Иногда они просто выходили из дома, садились в поезд и ехали куда попало. Их, как диверсантов, забрасывало в разные концы города, откуда потом предстояло выбираться дворами и заповедными улочками. Комментируя увиденное, они сводили свои впечатления к простейшим аналогиям: «Это Париж. Это Москва. А это Лондон». Назывались также города, где они никогда не бывали, но все равно система сравнений работала безотказно: у них могли быть только один воображаемый Нью-Йорк и одна придуманная Венеция на двоих.
Как-то их занесло в полусонный западный квартал, который они тут же сравнили с Веной. В окнах первых этажей сидели фарфоровые куклы и затаившиеся за цветочными горшками коты, а 70 607 384 120 250 думала о том, что эти квартиры наверняка неисчерпаемы на предметы и воспоминания и их можно было бы разорять на протяжении веков, как гробницы фараонов.
С противоположного конца улицы неразборчиво доносилась музыка, возвращая их в прошлое, к временам первомайских демонстраций и предписанных свыше народных гуляний с петушками на палочках. Подойдя ближе, они заметили неожиданное скопление народа, будто в этом месте проходила какая-то невидимая граница, где начиналась уже совсем другая, многонаселенная цивилизация. Почти вся толпа состояла из мужчин. Сначала 70 607 384 120 250 подумала, что ей просто показалось и такой плотности мужского просто не может существовать в природе. Но нет – это было фактом. Приглядевшись, она открыла еще больше общего в попадавшихся ей навстречу людях: многие мужчины были одеты в облегающие кожаные костюмы, некоторые, несмотря на пробирающий дрожью ветер, стояли в распахнутых жилетках, обнажающих руки и груди. Кое-где они объединялись в пары, тройки или целые группы, ощупывая друг другу бицепсы и ягодицы, прилипая губами то к бутылке с пивом, то к губам товарища.

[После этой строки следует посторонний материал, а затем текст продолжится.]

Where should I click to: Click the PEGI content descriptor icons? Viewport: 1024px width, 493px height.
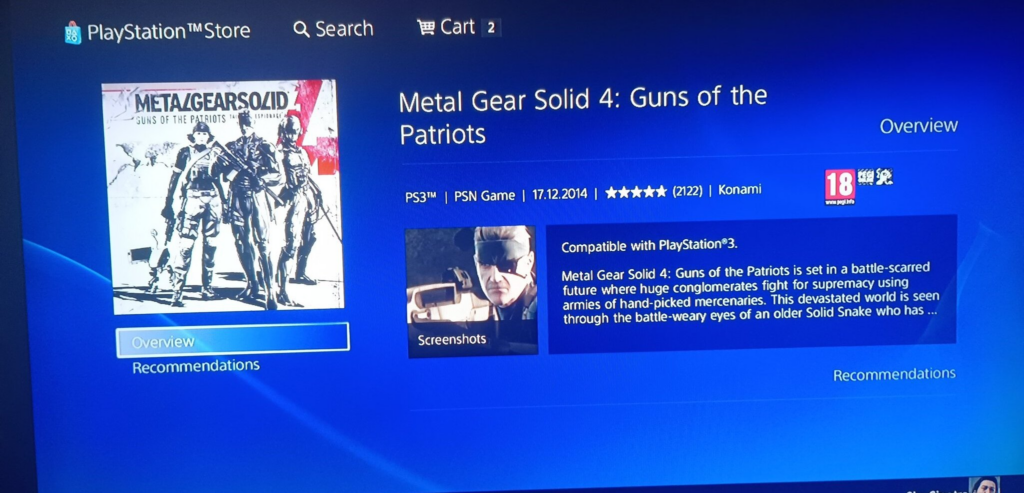tap(875, 177)
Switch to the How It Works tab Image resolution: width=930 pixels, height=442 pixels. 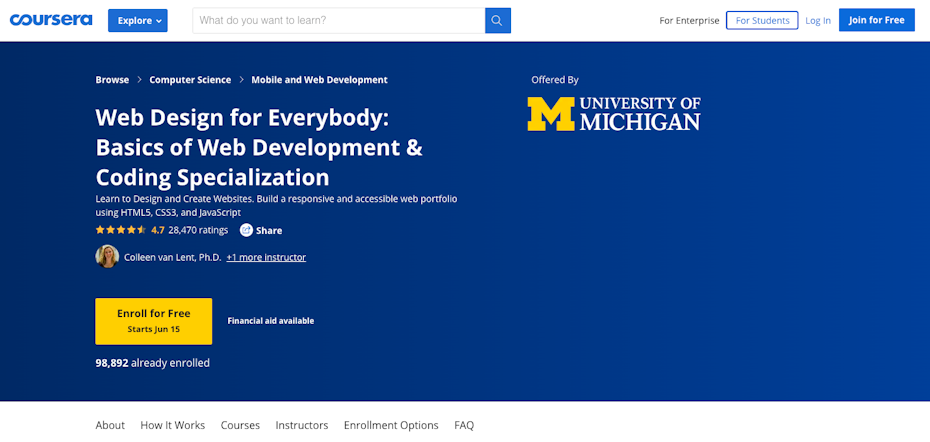coord(172,425)
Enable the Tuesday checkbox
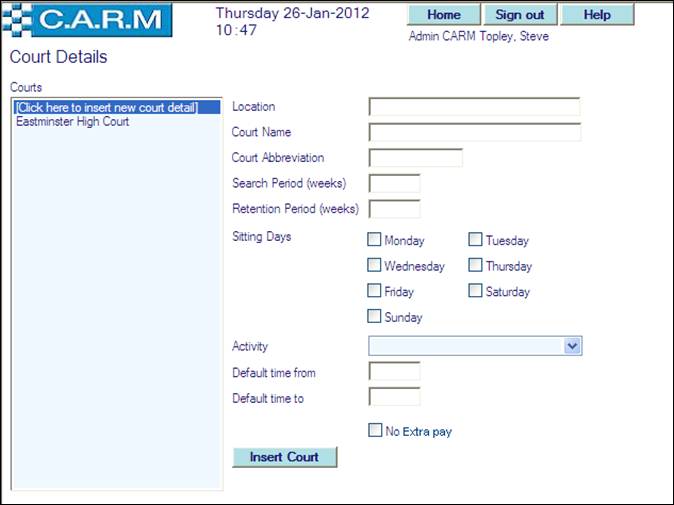This screenshot has height=505, width=674. point(475,240)
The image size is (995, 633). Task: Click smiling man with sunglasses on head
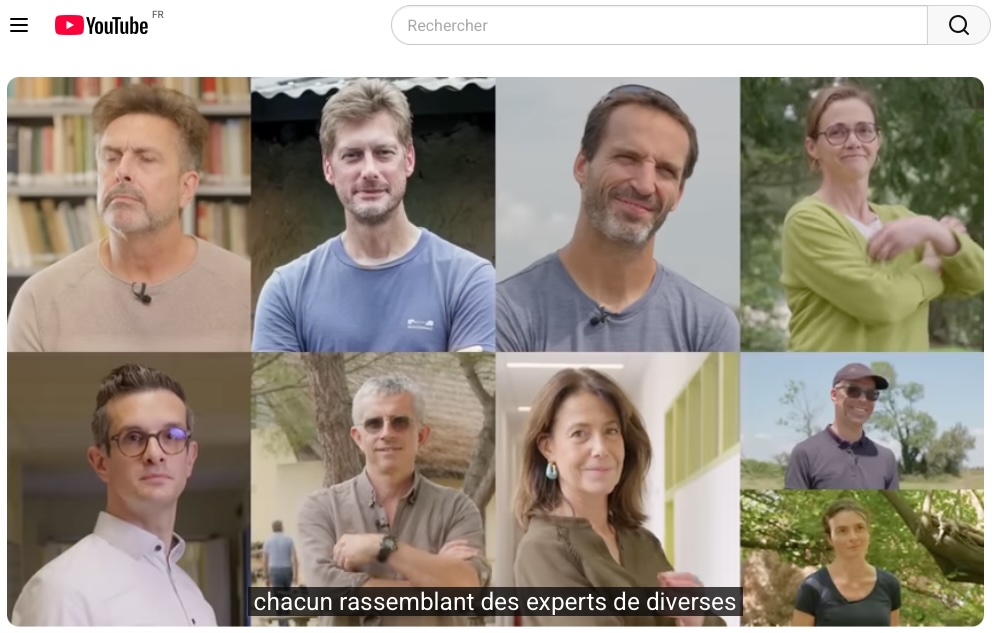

55 725 627 801 600 взял ее за руку, и они протиснулись внутрь этого оазиса любви и братства – модели нового Рая, не нуждающегося в Еве. На них никто не обратил внимания. Зато они старались ничего не пропустить из происходящего, постепенно начиная раскладывать общую картину на отдельные мазки. За длинными деревянными столами, перегородившими площадь, крепкие юноши, начесанные под панков, поднимали кружки и чокались с ребятами в нацистском камуфляже. Рядом хрупкий интеллигент учительского вида с серьгой в ухе стоял, обхватив обеими руками, как гигантского плюшевого мишку, длинноволосого рокера.
Они вдруг поняли, что этот парад устроен в честь их любви, которая тоже никогда не будет такой, как у всех. Ведь по-настоящему любить можно только с чистого листа, только забыв, как это правильно делается, только вопреки тому, на чем настаивает природа.